---------- Excerpted records
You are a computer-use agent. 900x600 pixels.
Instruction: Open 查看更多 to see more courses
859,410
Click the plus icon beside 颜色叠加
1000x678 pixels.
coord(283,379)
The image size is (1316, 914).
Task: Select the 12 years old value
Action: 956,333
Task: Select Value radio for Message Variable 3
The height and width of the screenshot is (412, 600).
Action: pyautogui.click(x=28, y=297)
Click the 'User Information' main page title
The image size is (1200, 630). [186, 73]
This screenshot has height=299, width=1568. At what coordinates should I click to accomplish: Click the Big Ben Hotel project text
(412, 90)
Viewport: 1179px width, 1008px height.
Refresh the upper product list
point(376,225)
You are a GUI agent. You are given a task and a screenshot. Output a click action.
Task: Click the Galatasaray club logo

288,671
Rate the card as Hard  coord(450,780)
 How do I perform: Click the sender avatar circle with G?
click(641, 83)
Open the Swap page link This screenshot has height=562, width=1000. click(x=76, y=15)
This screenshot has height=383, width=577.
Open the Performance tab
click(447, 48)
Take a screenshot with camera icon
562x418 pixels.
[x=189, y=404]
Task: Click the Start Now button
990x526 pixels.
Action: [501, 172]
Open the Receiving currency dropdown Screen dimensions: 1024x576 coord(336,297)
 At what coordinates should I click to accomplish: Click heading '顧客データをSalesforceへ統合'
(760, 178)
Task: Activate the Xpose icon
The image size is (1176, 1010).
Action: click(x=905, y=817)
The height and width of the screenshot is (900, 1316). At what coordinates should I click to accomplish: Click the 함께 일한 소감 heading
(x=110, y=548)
--------------------
» Problem requirements
Each record above, from first to last, should be written out again exactly.

» Result of the task
You are a computer-use agent. 900x600 pixels.
Instruction: Open 查看更多 to see more courses
859,410
Click the plus icon beside 颜色叠加
1000x678 pixels.
coord(283,379)
The image size is (1316, 914).
Task: Select the 12 years old value
Action: 956,333
Task: Select Value radio for Message Variable 3
The height and width of the screenshot is (412, 600).
Action: pyautogui.click(x=28, y=297)
Click the 'User Information' main page title
The image size is (1200, 630). [186, 73]
This screenshot has height=299, width=1568. At what coordinates should I click to accomplish: Click the Big Ben Hotel project text
(412, 90)
Viewport: 1179px width, 1008px height.
Refresh the upper product list
point(376,225)
You are a GUI agent. You are given a task and a screenshot. Output a click action.
Task: Click the Galatasaray club logo

288,671
Rate the card as Hard  coord(450,780)
 How do I perform: Click the sender avatar circle with G?
click(641, 83)
Open the Swap page link This screenshot has height=562, width=1000. click(x=76, y=15)
This screenshot has height=383, width=577.
Open the Performance tab
click(447, 48)
Take a screenshot with camera icon
562x418 pixels.
[x=189, y=404]
Task: Click the Start Now button
990x526 pixels.
Action: [501, 172]
Open the Receiving currency dropdown Screen dimensions: 1024x576 coord(336,297)
 At what coordinates should I click to accomplish: Click heading '顧客データをSalesforceへ統合'
(760, 178)
Task: Activate the Xpose icon
The image size is (1176, 1010).
Action: click(x=905, y=817)
The height and width of the screenshot is (900, 1316). At what coordinates should I click to accomplish: Click the 함께 일한 소감 heading
(x=110, y=548)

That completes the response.